RT #15Now on CA victory: https://t.co/buICME2oK1 Working ppl challenge politics as usual to win #FightFor15 @15NowMN pic.twitter.com/oA5cfiU4wM
— 15 Now (@FifteenNow) March 28, 2016
In Seattle, Tacoma, Oregon and now California, low-wage workers and supporters used a ballot initiative to force $15 onto the agenda. In each case, big business and their allies saw the writing on the wall. Independent political action has been a key component to every concrete victory for $15 to this date, including strikes, mass demonstrations, and political challenges through ballot initiatives, to clearly expose the interests of big business against the interests of working class communities. Faced with a strong workers movement, politicians who previously ignored $15/hour came under pressure to side with workers’ demands.
In Minneapolis, 15 Now Minnesota is launching a ballot initiative for a $15/hour minimum wage. Despite thousands of workers and supporters organizing for $15 as a concrete step to deal with Minnesota’s worst in the nation racial and economic disparities, city officials haven’t acted to solve the crisis of poverty pay facing over 100,000 workers, mainly women and workers of color. Winning $15 in Minneapolis will take a mass movement of workers building pressure from below, ready to take $15 to the ballot and turn the passive 82% support for $15 in Minneapolis (shown by a recent poll) into active organizing to win.

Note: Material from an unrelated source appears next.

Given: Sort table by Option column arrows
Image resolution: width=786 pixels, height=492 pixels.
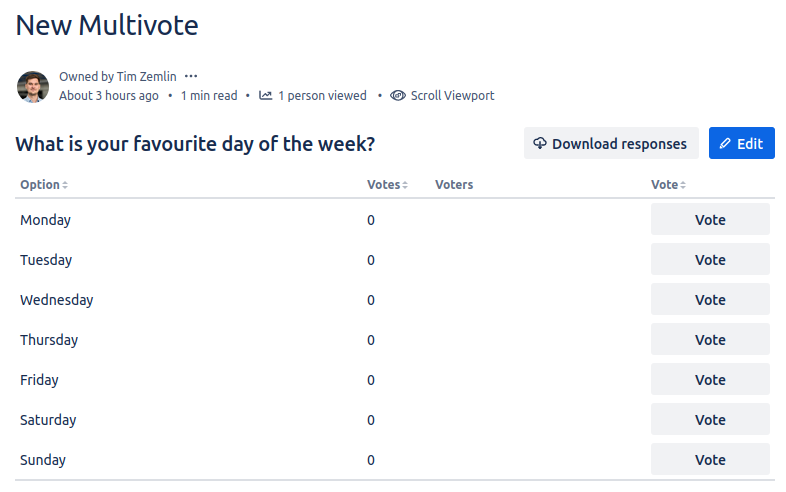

Earlier this month, Oregon workers won a tremendous victory when Governor Kate Brown signed a statewide minimum wage increase, raising Portland workers to $15 by 2022. While Oregon workers and $15 supporters continue the fight against state government pre-emption on municipal legislation to deal with workers’ rights issues, the statewide increase would not have happened without a strong ground campaign fighting to get $15/hour on the Oregon ballot.
The movement for $15 should be very clear: even when politicians cut across worker organizing to reach consensus with business, these victories are a result of the strength of grassroots organizing by low-wage workers, labor unions and supporters.
Working class communities are winning by organizing independently. Our movement has shifted the national debate. Even Presidential candidate Bernie Sanders, who didn’t initially support the call for a $15 minimum wage, has shifted under pressure from worker organizing, to raise the demand for $15 as part of his call to build a “political revolution against the billionaire class”.
When status quo politicians don’t clearly stand on the side of working people, we’ve proven our movement can assert itself by mounting a political challenge, through a ballot initiative or by running our own candidates who will firmly represent the interests of working people.